The invention is based on a method according to the Genus of the main claim.

In various areas it is necessary to before recognizing marked objects. So who the transport container with an indi vidualizing marking, from which u. a. the owner and the time of commissioning can be seen. In the beverage industry thus the path of the empties can be followed.

Furthermore, a detection and appropriate control of workpieces is required. Perform such activities by people too is often not safe enough. With such experience has shown monotonous work to be noticed of the person concerned. Except such activities are caused by people considerable cost.  

There are therefore many procedures and facilities become known for recognizing objects, those on machine recognition of encodings are based.

Among them, optical scanning methods have the advantage to recognize the distance between the reading unit and the to be able to vary the subject.

On the other hand, problems arise when the situation the coding in relation to the optical sensor does not exactly correspond to a given position or coding in rough industrial use partial mechanical impact or contamination is changed.

The object of the invention is therefore a method indicate with which a reliable detection of Objects is possible even with low contrast, the contrast and other optical conditions can change from item to item.

The procedure with the characteristic features of the The main claim has the advantage that a safe Detection is possible even with low contrast. To Carrying out the procedure can be relatively simple Arrangements can be used.

By the measure listed in the subclaims Men are advantageous further training and improvements stations of the invention specified in the main claim possible.  

Embodiments of the invention are in the drawing shown on the basis of several figures and in the following description explained in more detail. It shows:

Fig. 1 is a block diagram of an arrangement for carrying out the procedural invention Rens,

Fig. 2 shows an arrangement for the detection of kegs,

Fig. 3 is a suitable for the present process code display on a keg,

Fig. 4 shows a further arrangement for performing the method according to the invention and

Fig. 5 is a block diagram of part of the arrangement according to Fig. 4.

The same parts are the same in the figures Provide reference numerals.
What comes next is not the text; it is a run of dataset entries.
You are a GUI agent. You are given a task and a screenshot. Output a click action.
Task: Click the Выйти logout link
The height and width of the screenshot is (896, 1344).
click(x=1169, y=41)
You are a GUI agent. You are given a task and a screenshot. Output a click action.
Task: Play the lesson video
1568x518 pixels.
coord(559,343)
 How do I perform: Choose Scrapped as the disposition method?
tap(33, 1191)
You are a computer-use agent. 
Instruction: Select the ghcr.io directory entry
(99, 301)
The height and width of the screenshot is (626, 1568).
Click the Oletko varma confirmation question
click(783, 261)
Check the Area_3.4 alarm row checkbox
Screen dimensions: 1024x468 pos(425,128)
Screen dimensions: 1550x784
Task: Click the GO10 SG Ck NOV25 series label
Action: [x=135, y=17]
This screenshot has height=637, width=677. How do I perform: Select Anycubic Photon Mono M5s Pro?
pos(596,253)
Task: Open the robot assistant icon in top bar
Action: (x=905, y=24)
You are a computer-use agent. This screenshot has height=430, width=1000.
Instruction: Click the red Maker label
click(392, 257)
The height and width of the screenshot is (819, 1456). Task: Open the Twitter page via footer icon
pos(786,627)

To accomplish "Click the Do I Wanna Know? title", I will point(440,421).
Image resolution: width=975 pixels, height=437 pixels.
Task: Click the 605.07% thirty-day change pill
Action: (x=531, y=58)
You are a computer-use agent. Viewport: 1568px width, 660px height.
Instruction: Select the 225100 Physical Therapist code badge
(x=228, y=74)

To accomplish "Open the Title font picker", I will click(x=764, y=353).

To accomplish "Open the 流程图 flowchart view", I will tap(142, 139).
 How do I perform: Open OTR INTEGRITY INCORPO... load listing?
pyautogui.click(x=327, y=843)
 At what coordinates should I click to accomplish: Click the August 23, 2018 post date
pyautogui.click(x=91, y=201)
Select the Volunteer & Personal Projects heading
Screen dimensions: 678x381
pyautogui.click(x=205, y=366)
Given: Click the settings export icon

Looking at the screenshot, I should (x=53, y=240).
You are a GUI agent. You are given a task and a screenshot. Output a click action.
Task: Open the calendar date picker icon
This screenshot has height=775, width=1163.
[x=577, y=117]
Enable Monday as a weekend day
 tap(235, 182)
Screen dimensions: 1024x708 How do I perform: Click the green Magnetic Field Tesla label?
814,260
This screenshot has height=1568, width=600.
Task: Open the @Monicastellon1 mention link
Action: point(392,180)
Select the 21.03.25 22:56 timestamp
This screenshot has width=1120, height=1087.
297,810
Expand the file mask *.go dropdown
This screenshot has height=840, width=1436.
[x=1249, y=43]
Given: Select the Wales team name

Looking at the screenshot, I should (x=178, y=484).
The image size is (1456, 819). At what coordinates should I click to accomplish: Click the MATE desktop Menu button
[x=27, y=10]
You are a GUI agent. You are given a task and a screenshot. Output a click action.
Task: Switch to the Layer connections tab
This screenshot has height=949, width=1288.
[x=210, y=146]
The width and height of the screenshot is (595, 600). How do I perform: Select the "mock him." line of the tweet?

Fig. 1 is a block diagram showing an arrangement for implementing the method according to the invention. An electronic camera 1 records the image of the object to be recognized or the parts thereof that are of interest. The camera 1 can be a conventional video camera with a recording tube or with a semiconductor area sensor or also a so-called line camera. The output signals of the camera 1 are passed to a camera interface 2 , which prepares the video signals for further processing. This takes place primarily through a binaryization of the video signals in order to obtain a binary signal from the multitude of gray values recorded by the camera, which can only assume two states depending on the presence of characters to be recognized. The threshold used in the binarization is set depending on the contrast of the recorded image to a value which is in a predetermined ratio to the mean value of the brightness of the pixels located within the circular ring mask ( FIG. 3). In addition, there may be an assembly which converts the intensity values of the individual pixels into digital data words and uses the mask generator mentioned below to carry out a gray value sum formation in the area of the assumed locations for the code bars. The reproduction of the video signal or the binary video signal with the aid of a monitor 3 is also known, as is the superimposed representation of both signals.

The camera interface 2 is now connected on the one hand via an address, data and control bus 4 and on the other hand via a video bus 5 with other modules of the arrangement according to FIG. 1. The module 6 contains a real-time gray scale analyzer with mask generator. The gray values of the entire coding are determined and the binarization threshold and, if appropriate, an automatic exposure system of the camera 1 are controlled accordingly. A mask generator contained in assembly pe 6 generates a mask with which the evaluation can be limited to adjustable image areas from the outset. Such circuits and methods are also known in principle and need not be explained in connection with the invention.

The next assembly 7 includes an image processing unit with various tasks. With the image processing unit, 7 area measurements, center of gravity determination and edge detection can be carried out and masks can be generated.

A processor assembly contains a microprocess sor and program memory to control the process race.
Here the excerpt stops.